### Цитируемый текст
Нэнси-Шилдз Коллманн пишет, что в России раннего Нового времени социальные построения были известны в немногочисленных и слабо распространенных списках таких памятников, как «Тайная тайных», «Домострой», в сочинениях И. С. Пересветова, Ивана Грозного, А. М. Курбского. В целом, по мнению исследователя, названные «теории» «не были систематизированы и не имели значительного влияния»[60]. Эти и им подобные тексты распространяются в русской книжности во множестве списков только в XVII в. Однако количество списков не вполне отвечает направлению наших поисков. Если не считать редакторскую работу книжников, мы почти ничего не знаем о том, как читали потенциально теоретические тексты в средневековой Руси. Библейское и святоотеческое наследие привлекало большее внимание книжников XVI–XVII вв., чем неизбежно спорные тексты их современников. Обладало ли это наследие теоретическим потенциалом?
Ответ на этот вопрос неоднозначен. Основанные на библейской книге Бытия тексты, посвященные возникновению мира и известные в русских землях по компиляциям и противоречивым комментариям, единодушно умалчивают о создании общества. Общество, если понимать его просто как объединение людей, не попадает в Замысел Творения и является следствием серии его нарушений и сопутствующих им катастроф. В Хронографе 1512 года первое упоминание объединения живых существ обнаруживается в статье «О четырех великих морях»:
«Первое убо море великое начинает от человек, имущих песиа главы» (причем в списке РНБ F.IV № 178 писец создает библейскую рационализацию слов «песиа главы» вариантом «писания главы»)[61].

### Записи для обработки
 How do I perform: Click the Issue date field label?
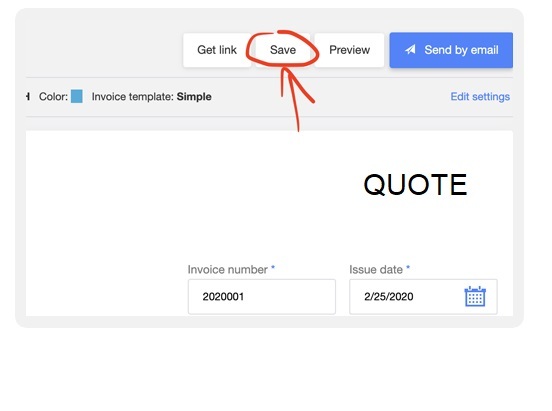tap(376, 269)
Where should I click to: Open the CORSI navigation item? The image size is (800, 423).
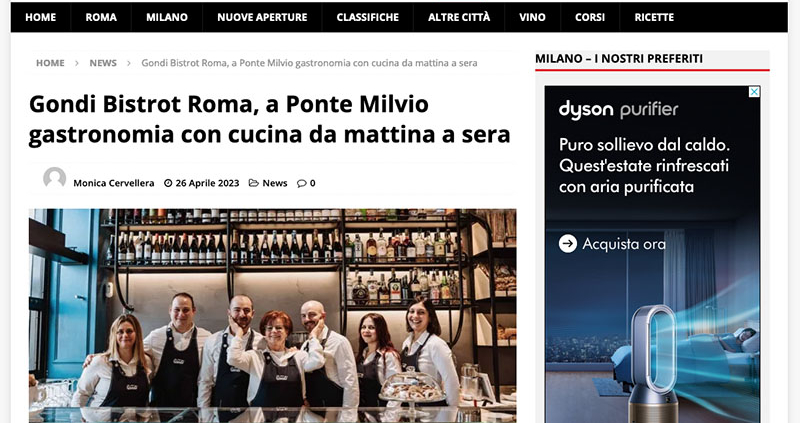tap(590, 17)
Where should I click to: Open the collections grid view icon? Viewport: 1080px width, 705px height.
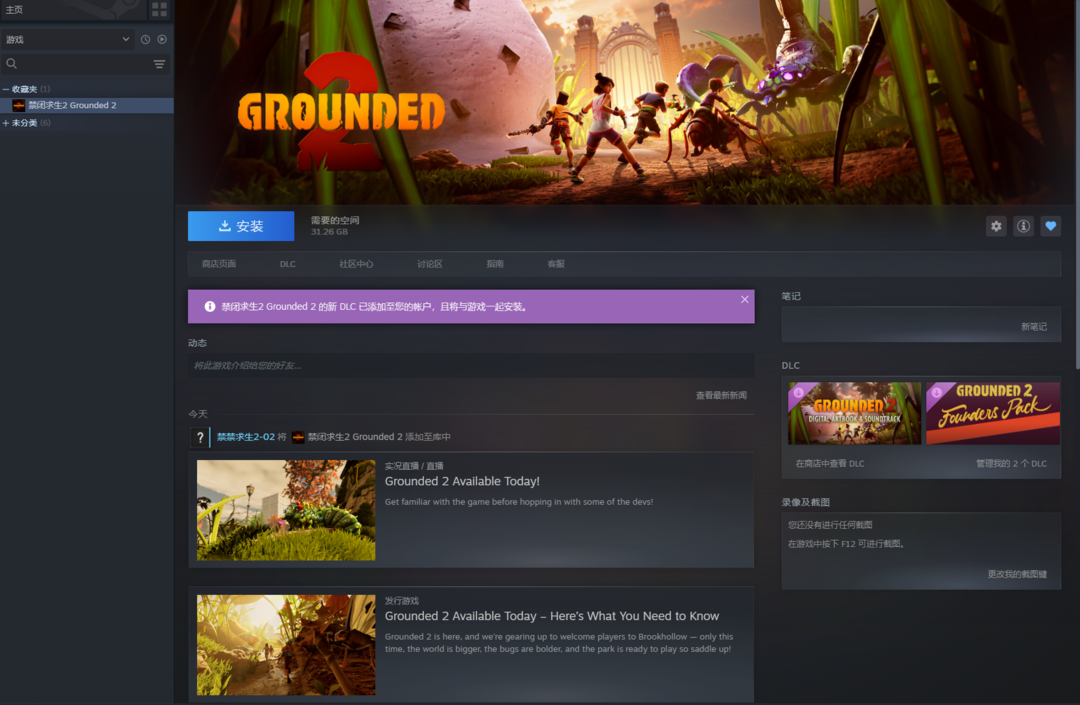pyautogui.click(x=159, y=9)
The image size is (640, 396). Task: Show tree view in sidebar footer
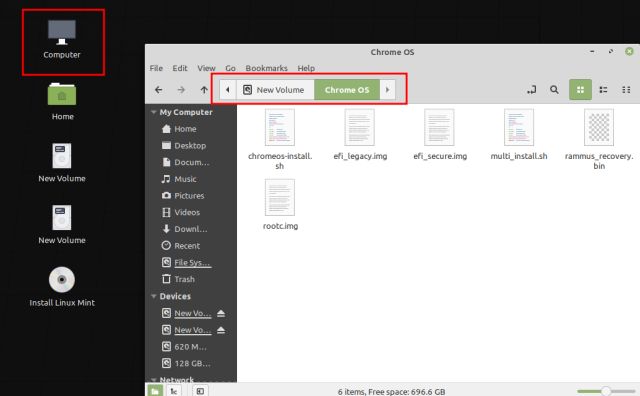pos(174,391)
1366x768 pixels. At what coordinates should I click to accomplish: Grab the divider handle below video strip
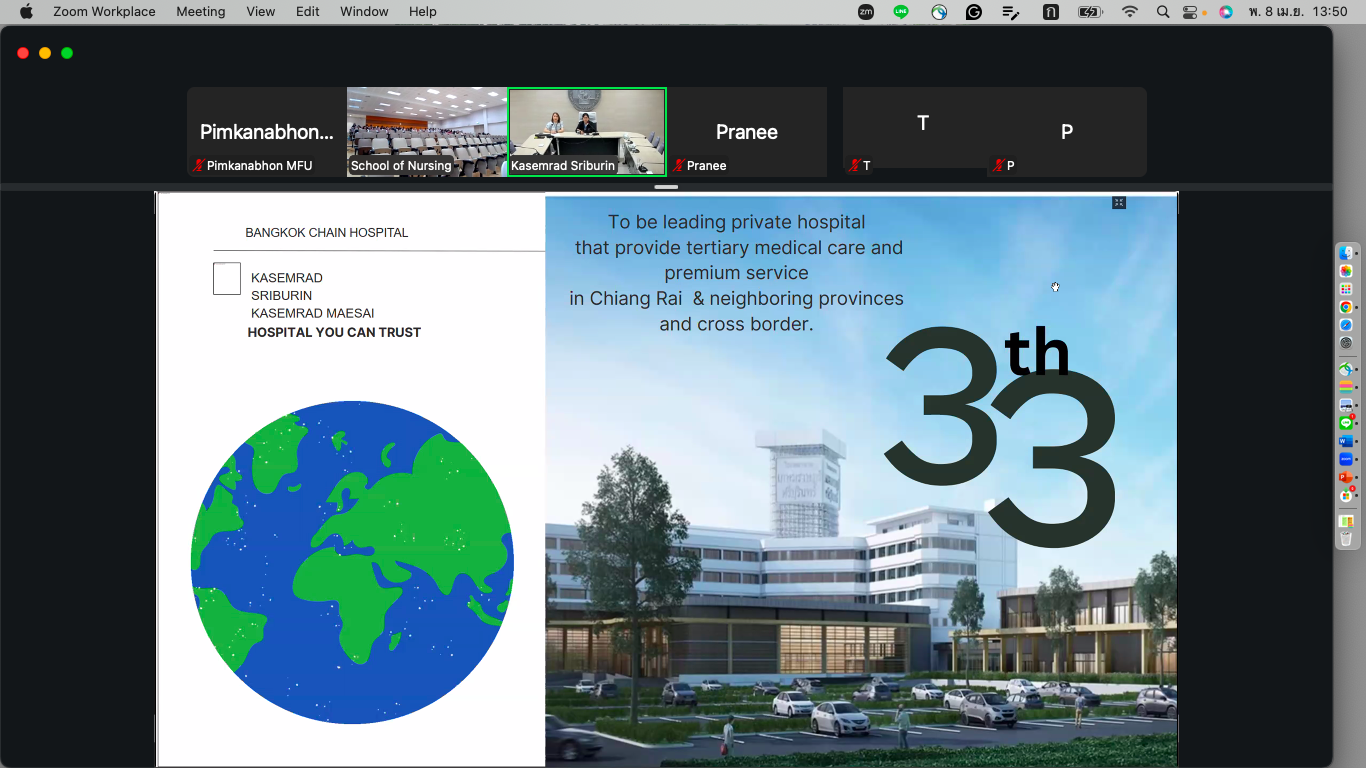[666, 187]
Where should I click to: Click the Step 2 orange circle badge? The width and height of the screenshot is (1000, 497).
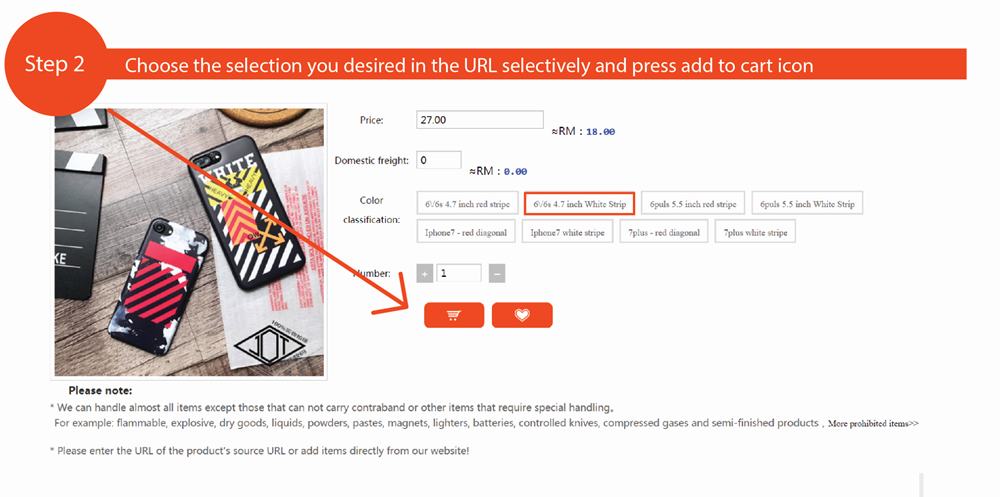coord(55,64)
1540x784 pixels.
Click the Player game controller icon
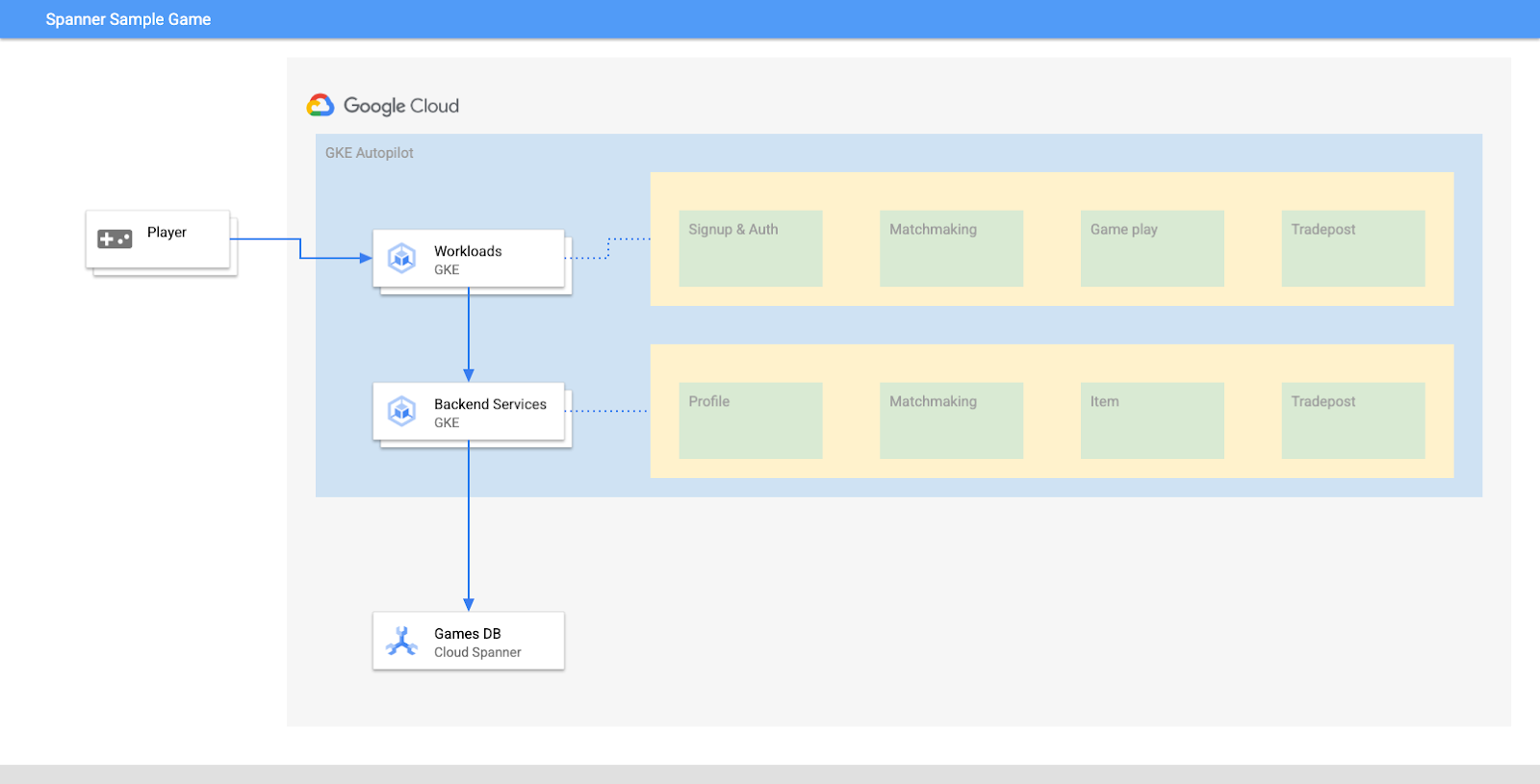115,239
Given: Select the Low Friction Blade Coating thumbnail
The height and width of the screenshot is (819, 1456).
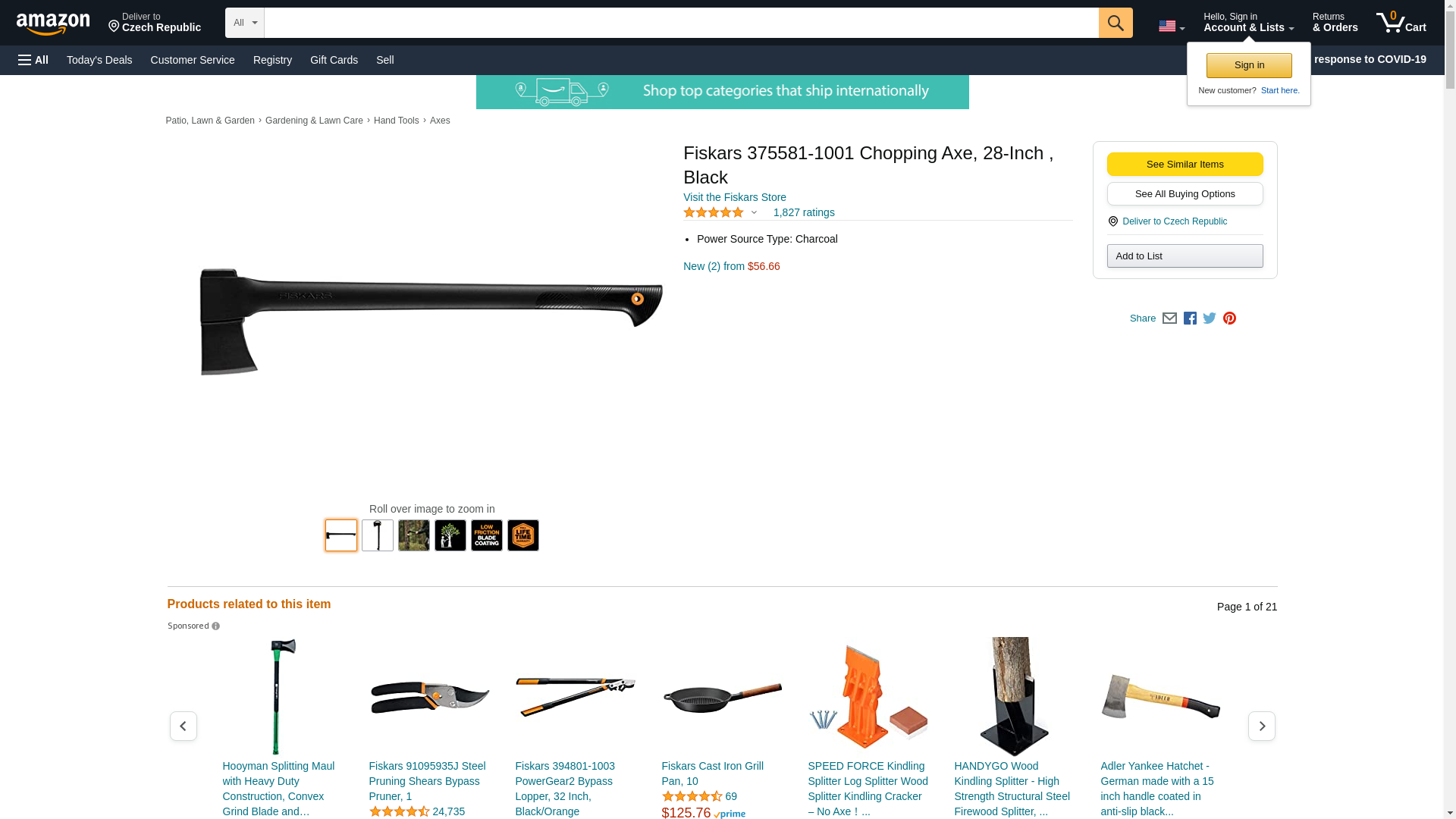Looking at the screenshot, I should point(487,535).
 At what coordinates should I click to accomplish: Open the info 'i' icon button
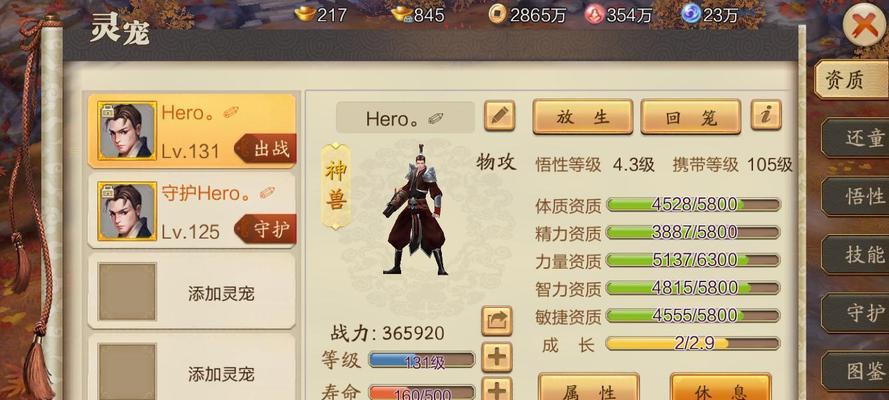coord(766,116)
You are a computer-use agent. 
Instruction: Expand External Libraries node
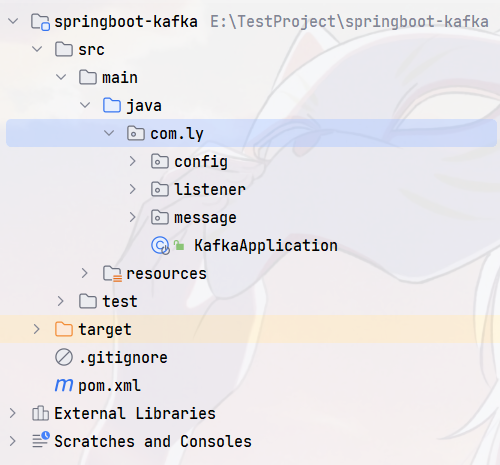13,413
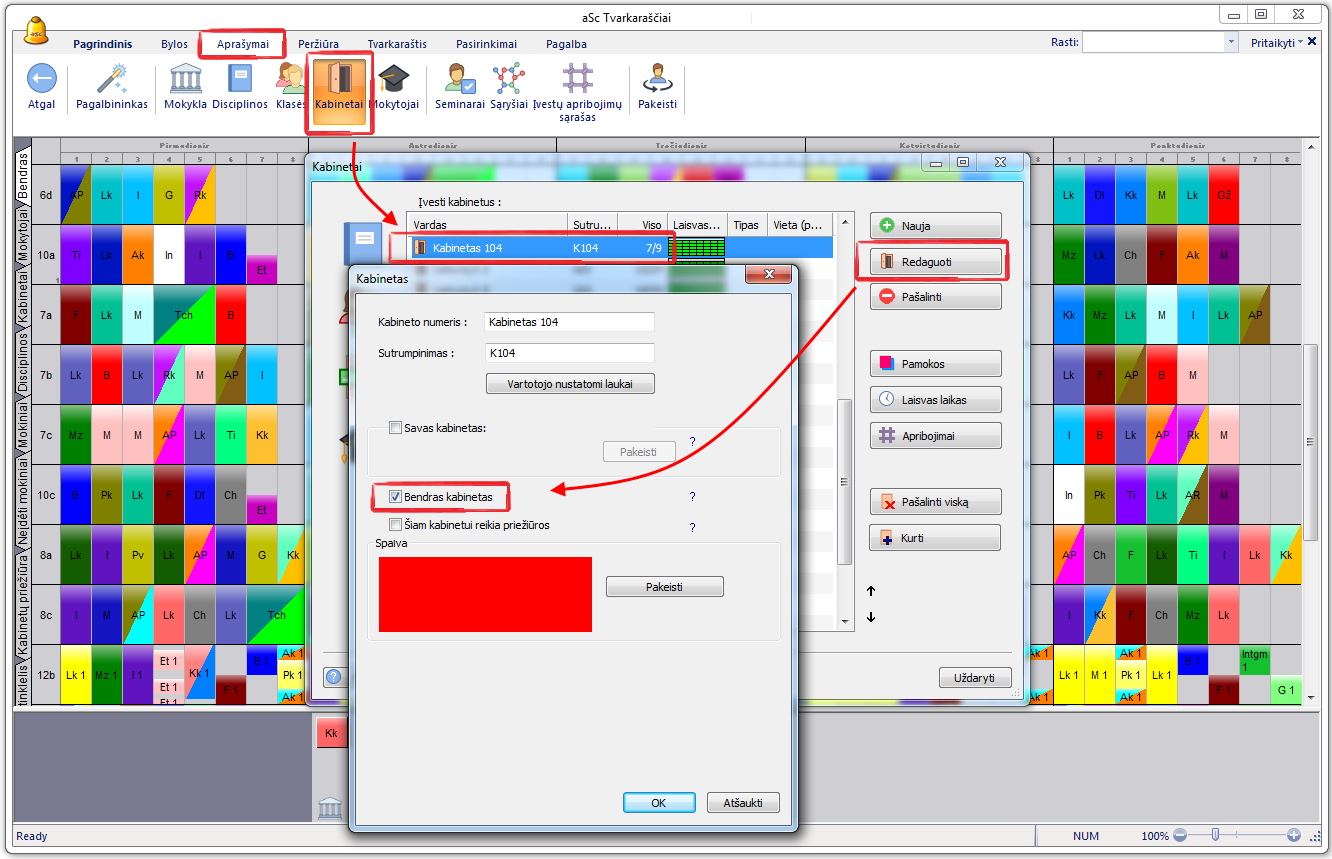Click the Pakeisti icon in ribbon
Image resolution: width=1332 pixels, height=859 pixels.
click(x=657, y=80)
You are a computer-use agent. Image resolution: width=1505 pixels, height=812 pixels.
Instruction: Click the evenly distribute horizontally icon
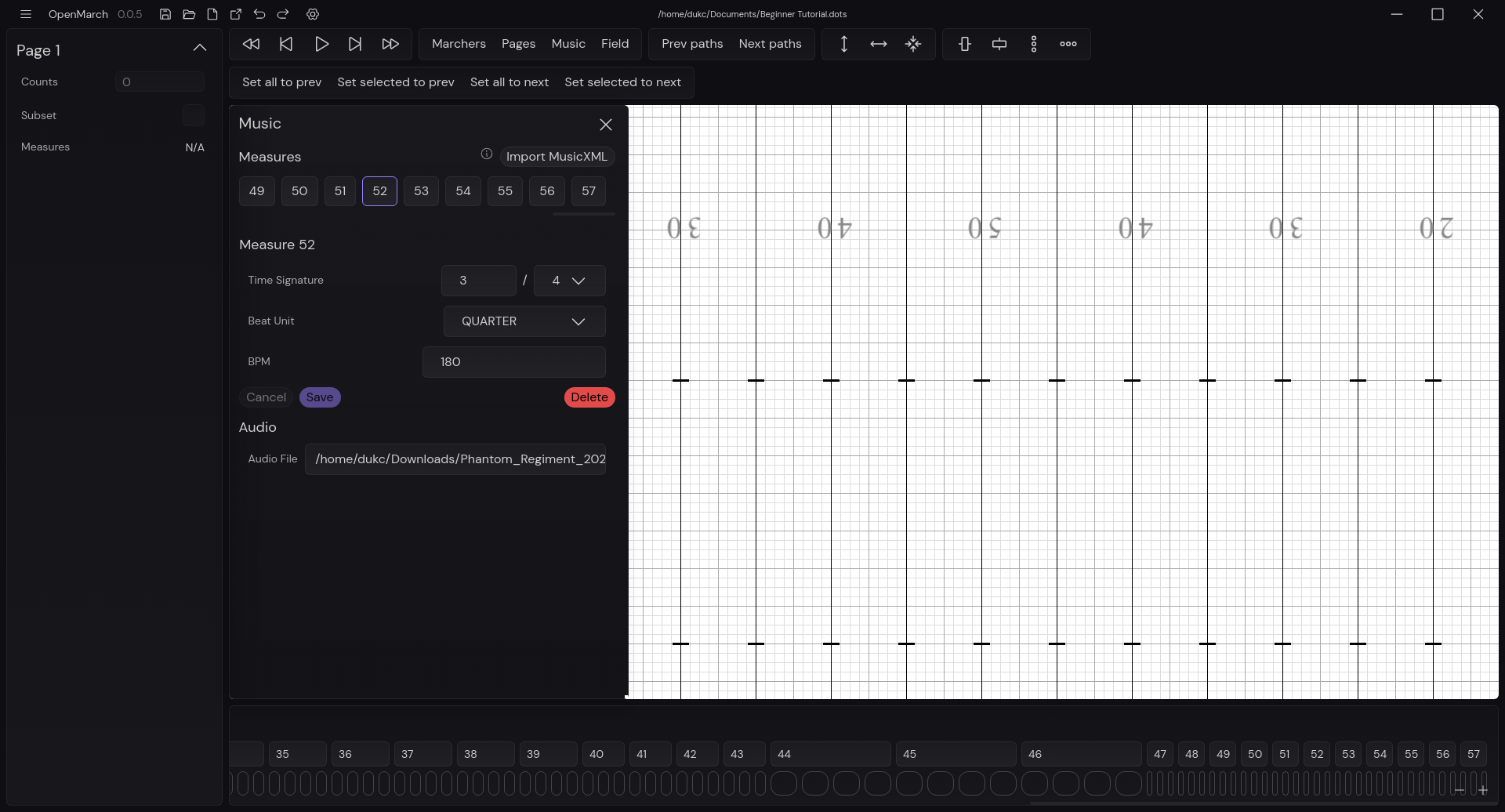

### Необходимые действия
[A] Повторите дословно отрывок из цитируемого текста, начиная со слов «Нэнси-Шилдз Коллманн пишет, что» и заканчивая словами «наследие теоретическим потенциалом?».
[B] Воспроизведите без изменений записи от строки, содержащей «The image size is (640, 396).», до строки, содержащей «coord(766,116)», включая обе эти строки. Изображения в ответ не включайте.

### Ответы к упражнению
[A]
Нэнси-Шилдз Коллманн пишет, что в России раннего Нового времени социальные построения были известны в немногочисленных и слабо распространенных списках таких памятников, как «Тайная тайных», «Домострой», в сочинениях И. С. Пересветова, Ивана Грозного, А. М. Курбского. В целом, по мнению исследователя, названные «теории» «не были систематизированы и не имели значительного влияния»[60]. Эти и им подобные тексты распространяются в русской книжности во множестве списков только в XVII в. Однако количество списков не вполне отвечает направлению наших поисков. Если не считать редакторскую работу книжников, мы почти ничего не знаем о том, как читали потенциально теоретические тексты в средневековой Руси. Библейское и святоотеческое наследие привлекало большее внимание книжников XVI–XVII вв., чем неизбежно спорные тексты их современников. Обладало ли это наследие теоретическим потенциалом?

[B]
The image size is (640, 396). Task: Show tree view in sidebar footer
pos(174,391)
1366x768 pixels. At what coordinates should I click to accomplish: Grab the divider handle below video strip
[666, 187]
Where should I click to: Click the Step 2 orange circle badge? The width and height of the screenshot is (1000, 497).
coord(55,64)
1540x784 pixels.
Click the Player game controller icon
115,239
Given: Select the Low Friction Blade Coating thumbnail
The height and width of the screenshot is (819, 1456).
Looking at the screenshot, I should point(487,535).
 At what coordinates should I click to accomplish: Open the info 'i' icon button
coord(766,116)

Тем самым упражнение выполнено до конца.